* What the task asks *
Present the data from the line containing "Given: Zoom out on the map" through the end as a Markdown table with the columns Row and Line, numbering each row and leaving out blank lines.

* Task material *
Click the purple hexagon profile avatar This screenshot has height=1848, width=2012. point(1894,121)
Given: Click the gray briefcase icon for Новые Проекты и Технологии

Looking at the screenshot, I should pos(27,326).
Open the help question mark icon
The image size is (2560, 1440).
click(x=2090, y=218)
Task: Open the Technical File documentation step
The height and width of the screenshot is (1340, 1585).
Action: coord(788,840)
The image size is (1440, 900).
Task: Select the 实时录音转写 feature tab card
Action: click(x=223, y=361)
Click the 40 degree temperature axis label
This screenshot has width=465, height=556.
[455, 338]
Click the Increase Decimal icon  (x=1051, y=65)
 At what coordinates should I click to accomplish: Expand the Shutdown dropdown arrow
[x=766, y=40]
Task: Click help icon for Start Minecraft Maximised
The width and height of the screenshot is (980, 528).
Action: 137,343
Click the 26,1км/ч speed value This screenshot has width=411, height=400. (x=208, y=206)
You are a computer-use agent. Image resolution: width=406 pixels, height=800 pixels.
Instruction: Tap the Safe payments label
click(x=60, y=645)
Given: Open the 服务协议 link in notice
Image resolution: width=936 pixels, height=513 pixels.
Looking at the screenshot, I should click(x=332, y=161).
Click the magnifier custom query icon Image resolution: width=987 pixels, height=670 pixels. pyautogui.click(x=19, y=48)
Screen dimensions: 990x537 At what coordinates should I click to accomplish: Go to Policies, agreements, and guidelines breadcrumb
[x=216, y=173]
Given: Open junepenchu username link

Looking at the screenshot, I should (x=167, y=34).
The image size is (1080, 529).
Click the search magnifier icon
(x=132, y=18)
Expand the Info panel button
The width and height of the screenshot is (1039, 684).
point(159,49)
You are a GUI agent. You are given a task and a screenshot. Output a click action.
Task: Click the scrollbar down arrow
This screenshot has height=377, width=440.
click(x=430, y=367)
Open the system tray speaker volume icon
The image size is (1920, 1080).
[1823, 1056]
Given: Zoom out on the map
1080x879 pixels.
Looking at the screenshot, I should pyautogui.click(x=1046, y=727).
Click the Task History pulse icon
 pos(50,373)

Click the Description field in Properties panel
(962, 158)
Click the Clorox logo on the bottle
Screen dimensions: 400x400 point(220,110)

* Written reply *
| Row | Line |
|---|---|
| 1 | Given: Zoom out on the map |
| 2 | 1080x879 pixels. |
| 3 | Looking at the screenshot, I should pyautogui.click(x=1046, y=727). |
| 4 | Click the Task History pulse icon |
| 5 |  pos(50,373) |
| 6 | Click the Description field in Properties panel |
| 7 | (962, 158) |
| 8 | Click the Clorox logo on the bottle |
| 9 | Screen dimensions: 400x400 point(220,110) |